17      En ce qui concerne les deux sondages d’opinion produits par la requérante, la chambre de recours, dans ses décisions du 19 décembre 2002 (affaires T‑81/03 et T‑82/03), a confirmé, essentiellement et pour les mêmes motifs, les positions des divisions d’opposition. Dans sa décision du 14 janvier 2003 (affaire T‑103/03), la chambre de recours a également confirmé la conclusion de la division d’opposition sur l’absence de pertinence du sondage de 1994. S’agissant du sondage de 1999, la chambre de recours a estimé que ses résultats ne donnaient pas d’indication sur la perception du consommateur allemand confronté à l’image d’une tête de cerf différente de l’image de tête de cerf de la marque de la requérante et accompagnée des mots étrangers « venado especial ». Selon la chambre de recours, il est difficile, dans ce cas, de croire que les consommateurs continueront à associer l’image en question à un produit de la requérante (Mast-Jägermeister). Par conséquent, même si la chambre admettait que la marque antérieure possède un caractère distinctif plus fort en Allemagne, cela n’impliquerait nullement que le public allemand confondrait la marque demandée avec la tête de cerf caractérisant les produits de la requérante. Enfin, dans la même décision, la chambre de recours a validé le raisonnement de la division d’opposition consistant à ne tenir compte, pour l’appréciation du risque de confusion dans cette affaire, que de la marque antérieure, évoquée au point 5 ci‑dessus, celle‑ci étant plus proche de la marque demandée. En effet, en cas de risque de confusion entre la marque demandée et la marque antérieure, il serait inutile d’évaluer la seconde marque antérieure. Inversement, en cas d’absence de risque de confusion entre la marque demandée et la marque antérieure, ledit risque serait a fortiori exclu entre la marque demandée et la seconde marque antérieure.

 Conclusions des parties

18      La requérante conclut à ce qu’il plaise au Tribunal :

–        annuler les décisions attaquées ;

–        condamner le défendeur aux dépens.

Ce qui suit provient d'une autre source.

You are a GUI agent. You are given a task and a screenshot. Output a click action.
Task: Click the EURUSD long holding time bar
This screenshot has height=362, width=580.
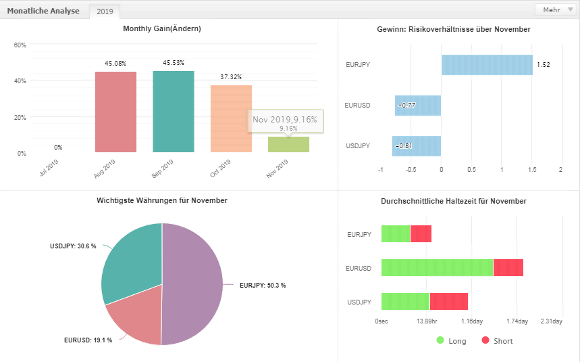(438, 267)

19      L’OHMI conclut à ce qu’il plaise au Tribunal :

–        à titre principal :

–        annuler les décisions attaquées ;

–        condamner l’intervenante aux dépens ou condamner chaque partie respectivement à ses propres dépens ;

–        à titre subsidiaire :

–        rejeter les recours ;

–        condamner la requérante aux dépens.

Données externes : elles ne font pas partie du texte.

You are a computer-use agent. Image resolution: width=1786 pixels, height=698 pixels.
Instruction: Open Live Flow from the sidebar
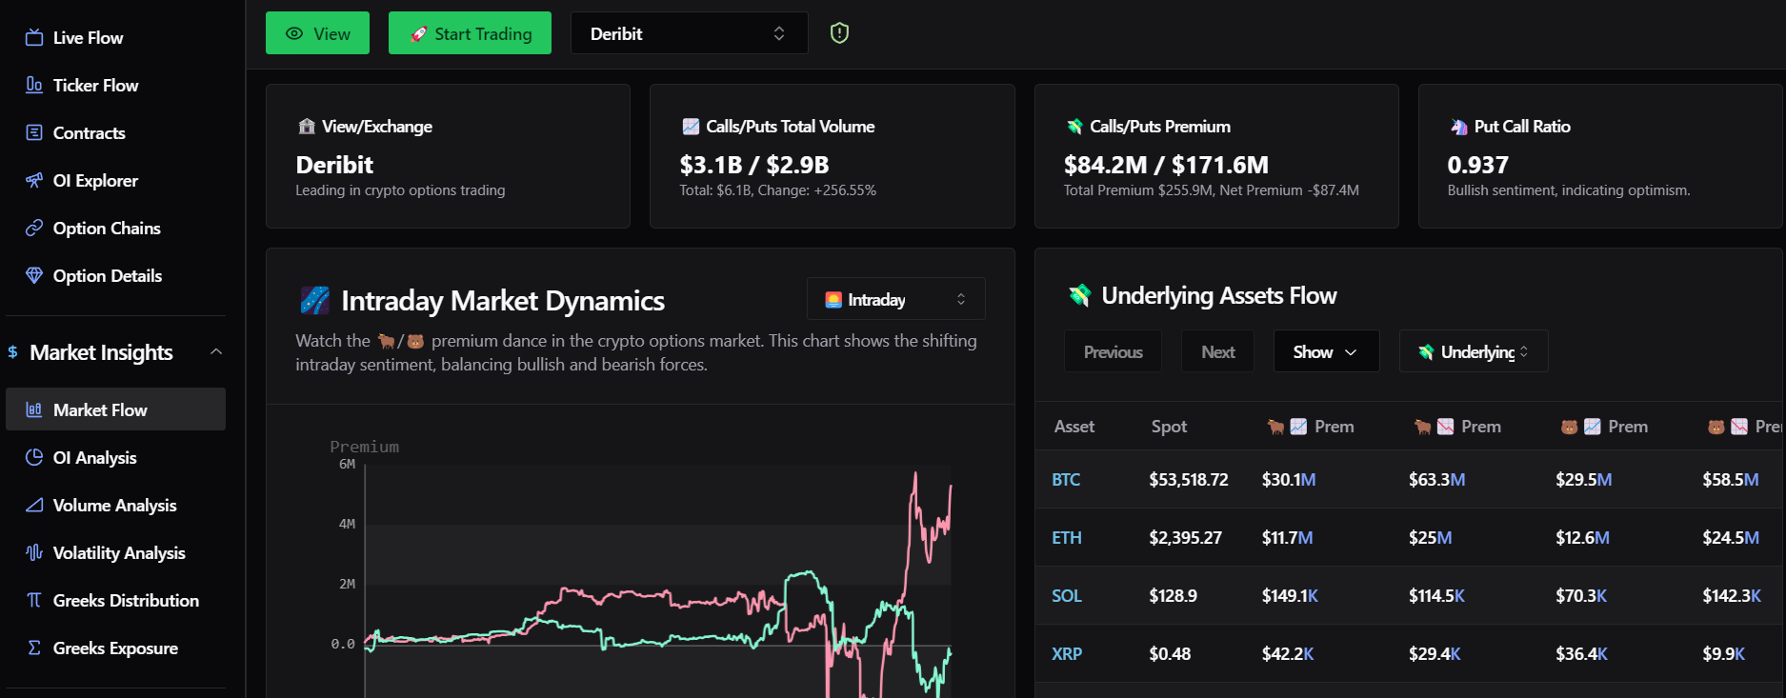[74, 38]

20      L’intervenante conclut à ce qu’il plaise au Tribunal :

–        rejeter les recours ;

–        condamner la requérante aux dépens.

21      Lors de l’audience, l’OHMI a renoncé à sa conclusion visant à ce que la partie intervenante soit condamnée aux dépens, au cas où il serait fait droit au recours et a précisé que, dans ce cas, chaque partie devait être condamnée à supporter ses propres dépens. Le Tribunal a pris acte de cette modification dans le procès‑verbal de l’audience.

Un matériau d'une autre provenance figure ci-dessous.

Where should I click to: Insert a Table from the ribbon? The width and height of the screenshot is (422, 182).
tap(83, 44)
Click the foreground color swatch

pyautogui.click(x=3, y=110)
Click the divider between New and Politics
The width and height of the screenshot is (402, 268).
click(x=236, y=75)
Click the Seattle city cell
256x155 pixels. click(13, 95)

22      Lors de l’audience, l’intervenante a ajouté une conclusion sur les dépens consistant à ce que l’OHMI soit condamné à supporter les dépens de l’intervenante en cas d’annulation des décisions attaquées. L’intervenante a motivé cette conclusion en invoquant le fait que l’OHMI s’est rallié, par sa conclusion principale, à la conclusion de la requérante visant à l’annulation des décisions attaquées. Or, il ressortirait de l’arrêt de la Cour du 12 octobre 2004, Vedial/OHMI (C‑106/03 P, Rec. p. I‑9573, point 26), que cette position de l’OHMI porte atteinte à la confiance légitime de l’intervenante, laquelle s’attendrait à ce que l’OHMI défende, devant le Tribunal, les décisions de ses propres chambres de recours. Le Tribunal a pris acte de cette modification dans le procès‑verbal de l’audience.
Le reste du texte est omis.